Zachary Thomas

Profile
- Position: Offensive tackle

Personal information
- Born: May 26, 1998 (age 28) San Diego, California, U.S.
- Listed height: 6 ft 5 in (1.96 m)
- Listed weight: 308 lb (140 kg)

Career information
- High school: Carlsbad (Carlsbad, California)
- College: San Diego State (2016–2021)
- NFL draft: 2022: 6th round, 186th overall pick

Career history
- Chicago Bears (2022)*; Los Angeles Rams (2022–2023); New England Patriots (2024); Houston Texans (2024); Indianapolis Colts (2025)*; San Francisco 49ers (2026)*; Tennessee Titans (2026)*;
- * Offseason or practice squad member only

Awards and highlights
- First-team All-MW (2021); Second-team All-MW (2020);

Career NFL statistics as of 2025
- Games played: 17
- Games started: 0
- Stats at Pro Football Reference

= Zachary Thomas (offensive lineman) =

American football player (born 1998)

Zachary Robert Thomas (born May 26, 1998) is an American professional football offensive tackle. He played college football for the San Diego State Aztecs and was selected by the Chicago Bears in the sixth round of the 2022 NFL draft.

==Professional career==

Pre-draft measurables
| Height | Weight | Arm length | Hand span | Wingspan | 40-yard dash | 10-yard split | 20-yard split | 20-yard shuttle | Three-cone drill | Vertical jump | Broad jump | Bench press |
| 6 ft 4+7⁄8 in (1.95 m) | 308 lb (140 kg) | 33+7⁄8 in (0.86 m) | 10+1⁄4 in (0.26 m) | 6 ft 10+1⁄2 in (2.10 m) | 4.96 s | 1.67 s | 2.84 s | 4.65 s | 7.40 s | 22.5 in (0.57 m) | 8 ft 11 in (2.72 m) | 21 reps |
All values from NFL Combine

===Chicago Bears===
Thomas was selected by the Chicago Bears with the 186th pick in the sixth round of the 2022 NFL draft. He was waived on August 31, 2022, and re-signed to the practice squad.

===Los Angeles Rams===
On November 18, 2022, Thomas signed with the Los Angeles Rams from the practice squad of the Bears. He was released on November 25, 2023, and re-signed three days later. He signed a reserve/future contract on January 15, 2024.

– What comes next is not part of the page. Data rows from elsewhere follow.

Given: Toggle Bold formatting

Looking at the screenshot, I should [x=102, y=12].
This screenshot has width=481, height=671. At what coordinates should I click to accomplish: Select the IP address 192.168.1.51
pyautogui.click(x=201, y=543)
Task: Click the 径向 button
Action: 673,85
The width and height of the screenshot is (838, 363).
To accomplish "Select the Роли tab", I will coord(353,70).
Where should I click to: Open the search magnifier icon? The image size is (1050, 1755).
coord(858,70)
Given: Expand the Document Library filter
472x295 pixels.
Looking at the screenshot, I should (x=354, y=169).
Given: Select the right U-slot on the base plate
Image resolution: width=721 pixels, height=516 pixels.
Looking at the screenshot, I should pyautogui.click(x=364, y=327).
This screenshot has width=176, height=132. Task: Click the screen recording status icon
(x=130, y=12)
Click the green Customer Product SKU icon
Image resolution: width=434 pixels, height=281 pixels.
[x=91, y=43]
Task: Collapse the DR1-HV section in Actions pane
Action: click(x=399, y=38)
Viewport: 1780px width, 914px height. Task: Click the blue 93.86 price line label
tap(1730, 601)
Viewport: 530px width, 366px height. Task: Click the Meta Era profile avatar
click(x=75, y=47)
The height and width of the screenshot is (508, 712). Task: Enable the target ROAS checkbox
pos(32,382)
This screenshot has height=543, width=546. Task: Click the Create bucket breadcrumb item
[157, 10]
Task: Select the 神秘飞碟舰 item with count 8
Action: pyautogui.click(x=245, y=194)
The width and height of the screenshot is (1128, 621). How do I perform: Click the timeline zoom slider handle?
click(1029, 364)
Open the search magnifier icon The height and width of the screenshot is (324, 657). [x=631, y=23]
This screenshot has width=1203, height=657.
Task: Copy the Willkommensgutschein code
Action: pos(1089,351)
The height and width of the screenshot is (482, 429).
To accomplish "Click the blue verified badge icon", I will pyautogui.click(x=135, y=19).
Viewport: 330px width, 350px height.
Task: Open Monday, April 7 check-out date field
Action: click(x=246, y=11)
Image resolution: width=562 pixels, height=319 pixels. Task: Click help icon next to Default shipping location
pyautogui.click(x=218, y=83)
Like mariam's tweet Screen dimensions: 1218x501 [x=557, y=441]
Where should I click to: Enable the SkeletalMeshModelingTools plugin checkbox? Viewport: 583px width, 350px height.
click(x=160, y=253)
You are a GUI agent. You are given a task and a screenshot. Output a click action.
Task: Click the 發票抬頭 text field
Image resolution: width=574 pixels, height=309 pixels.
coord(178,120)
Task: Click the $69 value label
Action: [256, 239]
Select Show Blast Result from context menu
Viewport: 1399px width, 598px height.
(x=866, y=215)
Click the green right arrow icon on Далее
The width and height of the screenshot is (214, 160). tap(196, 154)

===New England Patriots===
Thomas was claimed off waivers by the New England Patriots on August 28, 2024. He was waived on November 5.

===Houston Texans===
On November 6, 2024, Thomas was claimed off waivers by the Houston Texans. During the remainder of the year, he appeared in six games for the Texans.

On March 12, 2025, Thomas re-signed with Houston on a one-year contract. He was waived on August 26 as part of final roster cuts.

===Indianapolis Colts===
On December 16, 2025, Thomas was signed to the Indianapolis Colts' practice squad. He was released on December 30.

=== Houston Gamblers ===
On January 13, 2026, Thomas was selected by the Houston Gamblers in the 2026 UFL Draft.

===San Francisco 49ers===
On January 21, 2026, Thomas signed a reserve/futures contract with the San Francisco 49ers. He was waived by San Francisco on July 17 with an injury designation.

=== Tennessee Titans ===
On July 23, 2026, Thomas signed with the Tennessee Titans. On August 30, he was waived as part of final roster cuts before the start of the 2026 season.